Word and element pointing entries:
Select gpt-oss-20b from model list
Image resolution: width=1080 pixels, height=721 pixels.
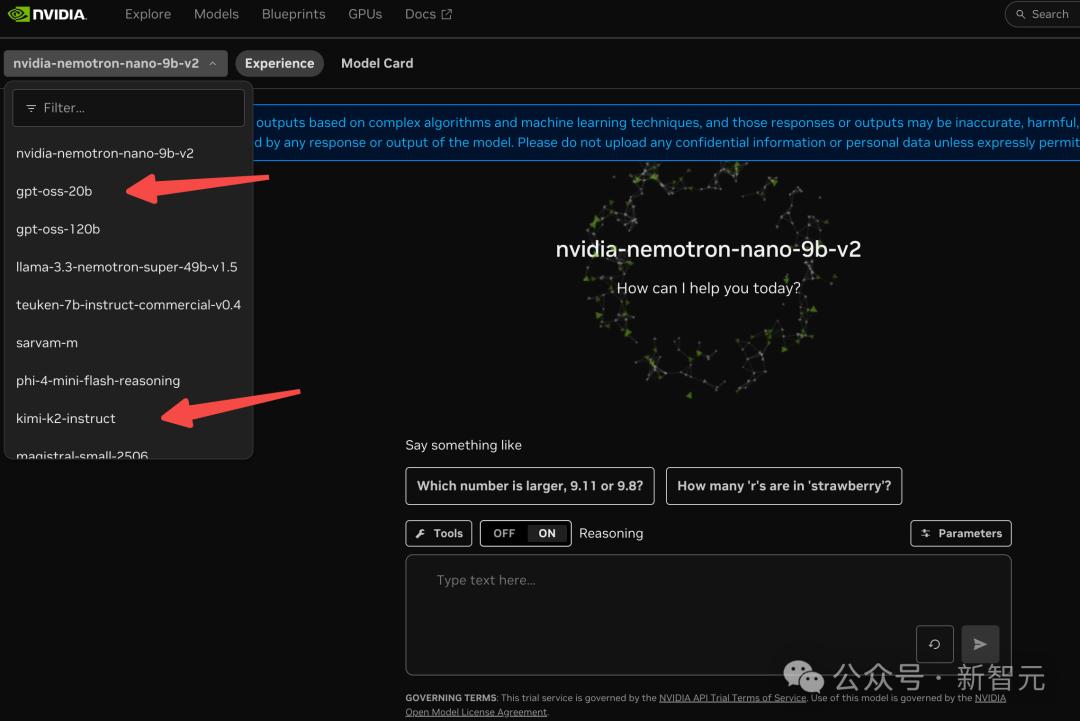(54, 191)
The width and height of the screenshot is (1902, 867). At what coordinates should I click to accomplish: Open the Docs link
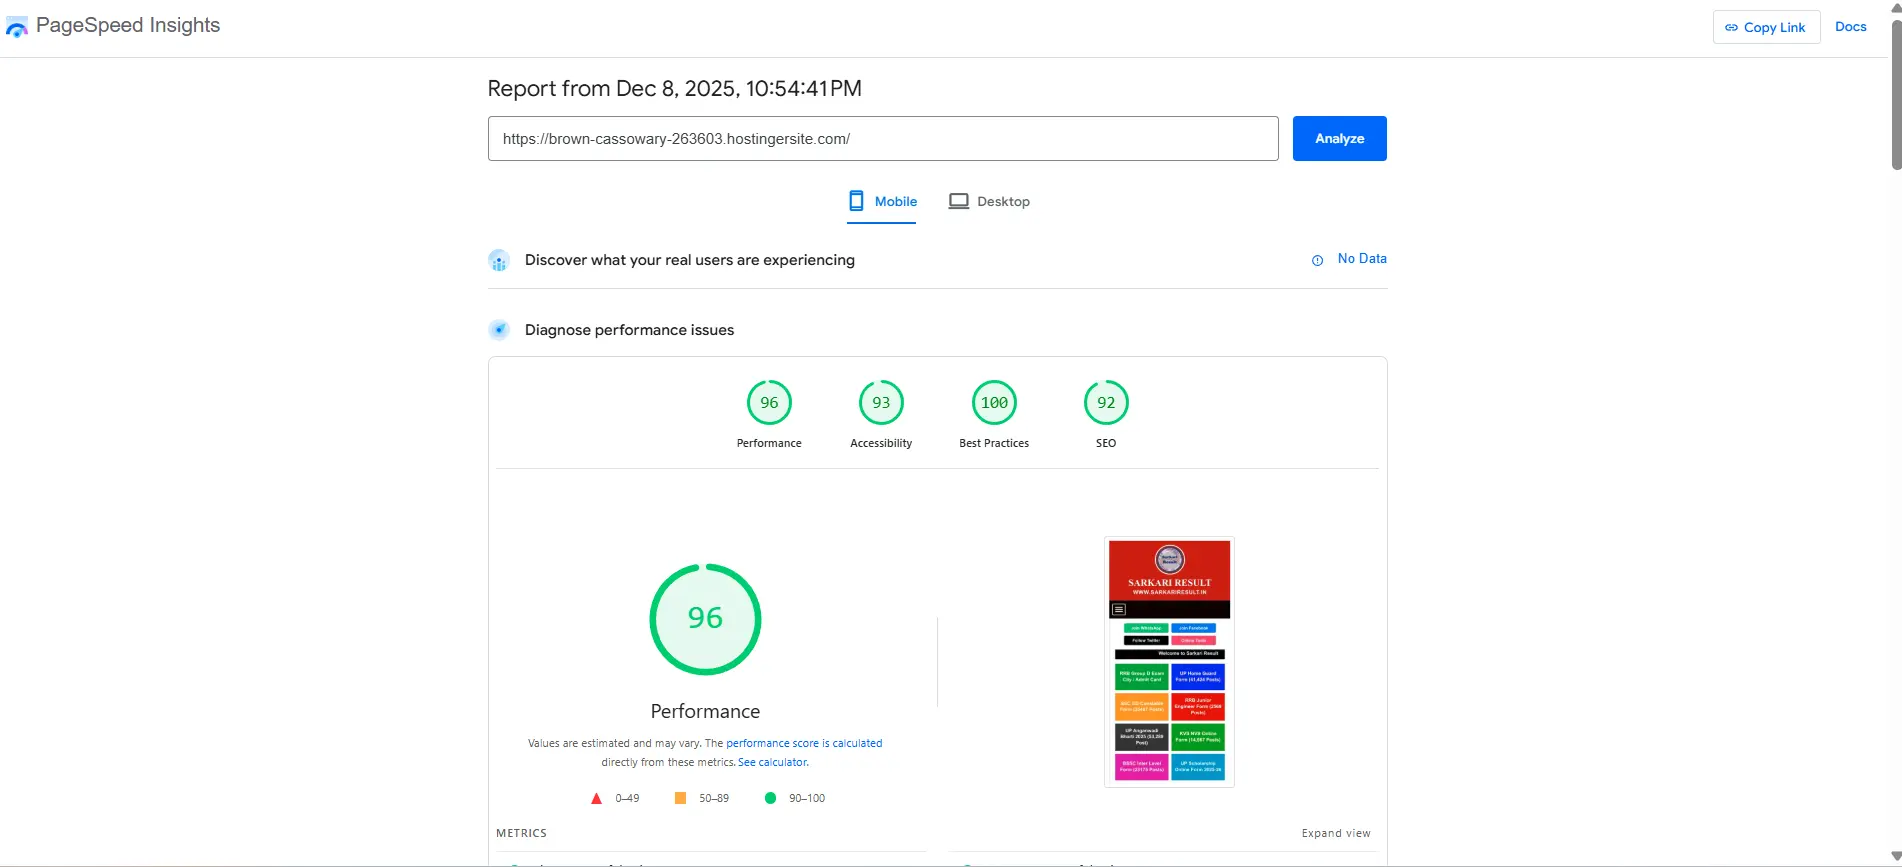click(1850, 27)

**Instruction**
Rewrite every line of the entries above as a numbered list, skipping blank lines. Leave the pictures out.

**Exercise solution**
1. Select gpt-oss-20b from model list
2. Image resolution: width=1080 pixels, height=721 pixels.
3. (54, 191)
4. The width and height of the screenshot is (1902, 867). At what coordinates should I click to accomplish: Open the Docs link
5. click(1850, 27)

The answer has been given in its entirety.